== What is expected ==
Look for the word "column" in the material below, then report each line where it occurs.

== Data ==
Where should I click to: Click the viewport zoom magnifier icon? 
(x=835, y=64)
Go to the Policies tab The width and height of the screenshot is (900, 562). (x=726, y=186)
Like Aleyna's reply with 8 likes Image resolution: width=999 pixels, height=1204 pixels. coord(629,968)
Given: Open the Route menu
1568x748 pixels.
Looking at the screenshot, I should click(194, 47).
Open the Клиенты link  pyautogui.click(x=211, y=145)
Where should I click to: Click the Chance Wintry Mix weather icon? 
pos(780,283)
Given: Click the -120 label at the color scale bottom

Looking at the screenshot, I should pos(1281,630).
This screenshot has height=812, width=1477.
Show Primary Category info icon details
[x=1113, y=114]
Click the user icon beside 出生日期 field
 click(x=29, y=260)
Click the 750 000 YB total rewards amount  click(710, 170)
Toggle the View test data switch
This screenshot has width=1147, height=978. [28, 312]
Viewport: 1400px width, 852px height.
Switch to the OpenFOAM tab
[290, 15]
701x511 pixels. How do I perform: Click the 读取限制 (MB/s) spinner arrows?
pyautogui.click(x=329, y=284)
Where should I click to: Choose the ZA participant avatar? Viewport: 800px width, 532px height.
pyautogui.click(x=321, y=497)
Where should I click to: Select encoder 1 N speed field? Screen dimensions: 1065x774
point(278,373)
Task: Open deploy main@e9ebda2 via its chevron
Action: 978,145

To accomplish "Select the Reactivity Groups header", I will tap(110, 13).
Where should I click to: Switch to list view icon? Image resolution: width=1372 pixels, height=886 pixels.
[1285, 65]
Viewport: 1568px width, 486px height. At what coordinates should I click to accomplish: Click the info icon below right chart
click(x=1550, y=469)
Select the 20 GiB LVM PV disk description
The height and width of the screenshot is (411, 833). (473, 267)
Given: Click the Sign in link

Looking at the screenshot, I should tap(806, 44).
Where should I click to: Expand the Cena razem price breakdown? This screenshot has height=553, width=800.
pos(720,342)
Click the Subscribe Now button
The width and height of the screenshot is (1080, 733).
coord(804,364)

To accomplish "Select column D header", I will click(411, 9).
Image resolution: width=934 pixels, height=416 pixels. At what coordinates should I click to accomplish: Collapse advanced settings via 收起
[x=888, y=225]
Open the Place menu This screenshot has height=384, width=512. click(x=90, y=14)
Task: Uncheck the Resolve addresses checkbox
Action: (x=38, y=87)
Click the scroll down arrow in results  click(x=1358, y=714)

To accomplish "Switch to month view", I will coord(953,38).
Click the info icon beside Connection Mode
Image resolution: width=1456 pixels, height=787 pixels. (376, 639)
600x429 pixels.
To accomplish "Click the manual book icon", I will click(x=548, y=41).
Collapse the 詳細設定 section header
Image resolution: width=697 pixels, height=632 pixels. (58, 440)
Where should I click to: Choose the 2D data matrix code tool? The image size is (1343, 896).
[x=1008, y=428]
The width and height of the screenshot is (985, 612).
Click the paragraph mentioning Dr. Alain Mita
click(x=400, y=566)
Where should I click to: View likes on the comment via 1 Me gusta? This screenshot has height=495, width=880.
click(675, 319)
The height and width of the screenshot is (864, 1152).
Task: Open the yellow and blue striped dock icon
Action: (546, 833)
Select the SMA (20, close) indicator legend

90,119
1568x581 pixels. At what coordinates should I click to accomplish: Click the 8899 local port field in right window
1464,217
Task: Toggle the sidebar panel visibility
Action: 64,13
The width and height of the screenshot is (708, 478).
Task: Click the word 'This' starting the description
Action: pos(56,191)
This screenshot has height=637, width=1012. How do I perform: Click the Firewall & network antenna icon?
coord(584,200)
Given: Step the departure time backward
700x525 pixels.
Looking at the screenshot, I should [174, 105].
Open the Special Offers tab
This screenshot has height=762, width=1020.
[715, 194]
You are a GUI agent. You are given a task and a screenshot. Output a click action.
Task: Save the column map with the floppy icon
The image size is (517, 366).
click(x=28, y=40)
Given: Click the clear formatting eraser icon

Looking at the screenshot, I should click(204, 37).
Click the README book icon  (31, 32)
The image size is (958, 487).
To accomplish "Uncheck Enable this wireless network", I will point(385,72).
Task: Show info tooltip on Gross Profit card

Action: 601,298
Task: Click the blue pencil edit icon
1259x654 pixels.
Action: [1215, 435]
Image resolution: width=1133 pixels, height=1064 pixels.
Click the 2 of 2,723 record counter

== Solution to this task ==
To accomplish "Select column D header", I will click(411, 9).
Task: Save the column map with the floppy icon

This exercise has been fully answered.